By Bobby LePire | September 26, 2018

Intelligent Lives follows three young people: Naieer Shaheed is a high school kid with a panache for art, with hopes to attend college. Micah Feldman is attending Syracuse University, studying for his education degree. Naomie Monplaisir is looking for the job that best suits her.

This might sound like the set-up of the slice-of-contemporary-life American Teen variety, but the movie has another focal point: the struggles and experiences of those living with intellectual disabilities. Naieer, Micah, and Naomie are all working towards their respective dreams. Dan Habib’s well-intentioned documentary follows these three throughout their endeavors, as well as interviews family members, friends, teachers, and experts about the state of services and education provided to those with intellectual disabilities.

Naomie was initially sent to Birch, which touted a high educational curriculum. However, it wound up being more of a daycare, with the teachers telling the students to glue glitter to cardboard instead of teaching, say, arithmetic. When news of this broke it sparked massive outrage and real change in the way people with disabilities were being taught.

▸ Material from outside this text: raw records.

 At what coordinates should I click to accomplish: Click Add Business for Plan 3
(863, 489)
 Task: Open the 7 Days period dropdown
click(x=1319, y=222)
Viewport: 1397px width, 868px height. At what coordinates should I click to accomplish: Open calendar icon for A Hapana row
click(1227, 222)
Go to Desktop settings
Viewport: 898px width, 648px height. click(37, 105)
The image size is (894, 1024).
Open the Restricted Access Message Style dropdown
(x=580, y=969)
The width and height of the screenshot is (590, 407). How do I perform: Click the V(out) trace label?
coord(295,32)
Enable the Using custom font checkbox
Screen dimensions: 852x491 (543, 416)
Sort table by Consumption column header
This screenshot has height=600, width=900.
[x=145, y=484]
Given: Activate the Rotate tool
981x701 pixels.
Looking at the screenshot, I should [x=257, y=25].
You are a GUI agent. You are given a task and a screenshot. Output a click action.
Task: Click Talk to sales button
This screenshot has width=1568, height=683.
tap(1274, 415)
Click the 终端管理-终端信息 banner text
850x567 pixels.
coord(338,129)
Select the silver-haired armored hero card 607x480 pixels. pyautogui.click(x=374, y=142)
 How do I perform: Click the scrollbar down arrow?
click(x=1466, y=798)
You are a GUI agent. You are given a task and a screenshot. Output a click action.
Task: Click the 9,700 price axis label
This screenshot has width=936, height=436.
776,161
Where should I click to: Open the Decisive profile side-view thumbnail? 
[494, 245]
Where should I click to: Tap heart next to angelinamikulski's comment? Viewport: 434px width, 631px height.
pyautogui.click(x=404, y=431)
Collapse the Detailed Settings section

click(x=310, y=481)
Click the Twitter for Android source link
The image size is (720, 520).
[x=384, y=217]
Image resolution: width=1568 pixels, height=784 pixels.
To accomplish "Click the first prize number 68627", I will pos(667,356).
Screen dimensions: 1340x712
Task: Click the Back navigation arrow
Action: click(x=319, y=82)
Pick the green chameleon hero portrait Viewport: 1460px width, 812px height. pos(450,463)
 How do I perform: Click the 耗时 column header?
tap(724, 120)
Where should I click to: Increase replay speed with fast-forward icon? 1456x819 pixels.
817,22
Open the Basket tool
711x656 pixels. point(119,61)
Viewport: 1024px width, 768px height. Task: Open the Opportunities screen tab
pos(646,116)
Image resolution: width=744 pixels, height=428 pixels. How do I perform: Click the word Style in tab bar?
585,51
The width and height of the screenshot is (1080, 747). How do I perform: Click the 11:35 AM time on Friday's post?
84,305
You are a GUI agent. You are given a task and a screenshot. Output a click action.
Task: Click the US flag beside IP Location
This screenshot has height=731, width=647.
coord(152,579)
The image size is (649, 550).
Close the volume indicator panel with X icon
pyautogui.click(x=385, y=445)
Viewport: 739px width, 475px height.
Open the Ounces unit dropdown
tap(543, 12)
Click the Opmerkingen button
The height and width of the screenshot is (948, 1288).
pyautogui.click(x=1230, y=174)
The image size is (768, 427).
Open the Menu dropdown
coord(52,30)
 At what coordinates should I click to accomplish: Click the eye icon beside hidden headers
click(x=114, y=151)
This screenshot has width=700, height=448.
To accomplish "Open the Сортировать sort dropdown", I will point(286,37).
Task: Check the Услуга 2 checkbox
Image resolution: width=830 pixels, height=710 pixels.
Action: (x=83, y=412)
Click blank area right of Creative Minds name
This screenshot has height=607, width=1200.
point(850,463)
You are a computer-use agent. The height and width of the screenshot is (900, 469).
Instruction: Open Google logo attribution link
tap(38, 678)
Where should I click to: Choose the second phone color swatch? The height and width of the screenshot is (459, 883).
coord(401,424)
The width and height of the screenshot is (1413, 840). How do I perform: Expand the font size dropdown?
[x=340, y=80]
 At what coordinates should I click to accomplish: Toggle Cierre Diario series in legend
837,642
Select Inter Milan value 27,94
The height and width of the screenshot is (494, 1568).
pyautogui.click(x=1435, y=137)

Naieer’s school, for example, does not separate him, or others with intellectual disabilities, out of the classroom. Instead, they work with the students to find the approach to learning that best suits individual and ensures that is integrated into their teaching methods. Thus, Naieer’s teacher helps him develop his spatial use of the canvas and color.

“…the struggles and experiences of those living with intellectual disabilities…”

Meanwhile, Micah is living it up in typical college fashion. He is preparing for a party on the weekend, one in which he invited a lady he recently met. His studies are going well, and he becomes entirely independent, from a legal standpoint.

Intelligent Lives, which is narrated by Chris Cooper, also traces the origins of the IQ test and how it became the standard bearer of intelligence for everyone. French psychologists Alfred Binet and Théodore Simon created the Binet-Simon test in 1905. It focused on verbal, but both of them stressed that the analysis was limited in its scope and that intelligence lives on a qualitative spectrum. Audiences are also treated to the United States government’s responses to disabled people throughout several critical points in time; including George H.W. Bush’s historic signing of the American Disabilities Act.

Watching Micah, Naieer, and Naomie’s lives achieve their highest potential is engaging, and Cooper’s voice over adds a lot of heart; his love for his son, Jesse, who had cerebral palsy, comes across every syllable. Sadly, it is all told in a rather flat manner and does not dive deep enough into the personal lives of its subjects for them to feel whole.

Maybe it is the lack of context given about specific topics, that hinders Intelligent Lives from soaring the way it should. After H.W. Bush signed the ADA, the movie then talks about a Supreme Court case that made it “law of the land.” What case this is, who brought it forward, and how it solidified ADA’s status from a legal standpoint is never even broached. Given the movie’s content and goal, this is a badly missed opportunity. I shouldn’t be left with more questions than answers, but there we go.

“…traces the origins of the IQ test and how it became the standard bearer of intelligence…”

Other questions emerge, such as how did Naieer’s parents learn of the school he goes through? Only a handful of such schools exist and their process of discovering that it is the right place for their son would give the movie more of pointed focus. Or take Naomie for example, who is working. She eventually gets an internship at Empire Beauty School, but was that always the goal? Or just a solid place to work that offered her the position? Micah’s story offers the most context, with him eventually getting hired as a teacher’s assistant. But what pushed him into wanting a teaching degree? I feel I know very little about these folks after the 90 minutes, or so, runtime concluded. For all the movie features these three, it never becomes about them.

Dan Habib certainly has noble intentions in mind with Intelligent Lives. The energetic, ambitious young people at its core are a joy and discovering where they wind up is sweet. However, the documentary never goes far enough to explain vital elements in the civil rights advancements for those with disabilities, and the directing style fails to generate forward momentum.